Mature, reliable silent-film leading man Thomas Meighan attended St. Mary's College with the intention of studying medicine. His acting career began when he was hired for Henrietta Crossman's touring company when it played his home town of Pittsburgh. In 1900, he made his first Broadway appearance, breaking through to stardom eight years later in George Ade's The College Widow. He married his leading lady, Broadway favorite Blanche Ring, thereby eventually becoming the brother-in-law of actor Charles Winninger and actress Charlotte Greenwood. He made his first film, Dandy Donovan, the Gentleman Cracksman (1914) in London; this led to a long-term contract with the Hollywood company which later became Paramount.

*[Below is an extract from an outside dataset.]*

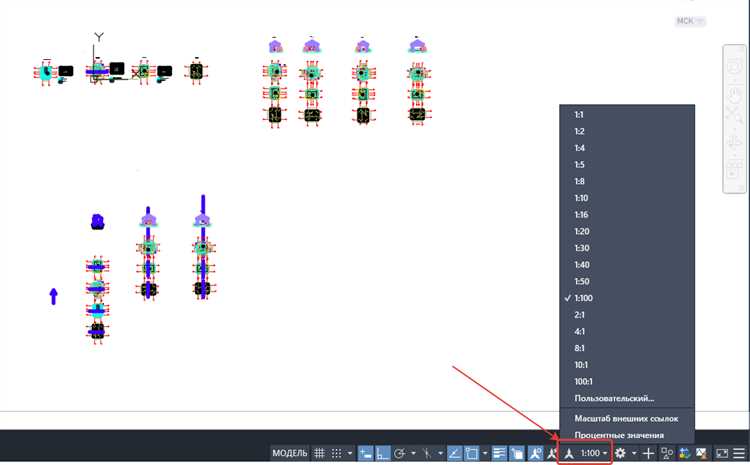Click the object snap tracking icon

pos(454,453)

With strong leading roles in such Cecil B. DeMille productions as Male and Female (1919) and Why Change Your Wife? (1919), Meighan became a popular Hollywood star, exuding such intangibles as dependability and quiet courage (so many people inside the industry liked Meighan personally that they conspired to keep secret his ongoing liquor problem). When sound came to motion pictures, the 50-year-old Meighan sensed that his popularity might wane, and he vowed to leave films before his public tired of him. Nonetheless, he was coaxed back before the cameras for good character roles in films like Skyline (1931) and Peck's Bad Boy (1932); he also essayed the leading role of the thief-turned-sleuth "The Lone Wolf" in 1932's Cheaters at Play. Thomas Meighan died of pneumonia at the age of 57.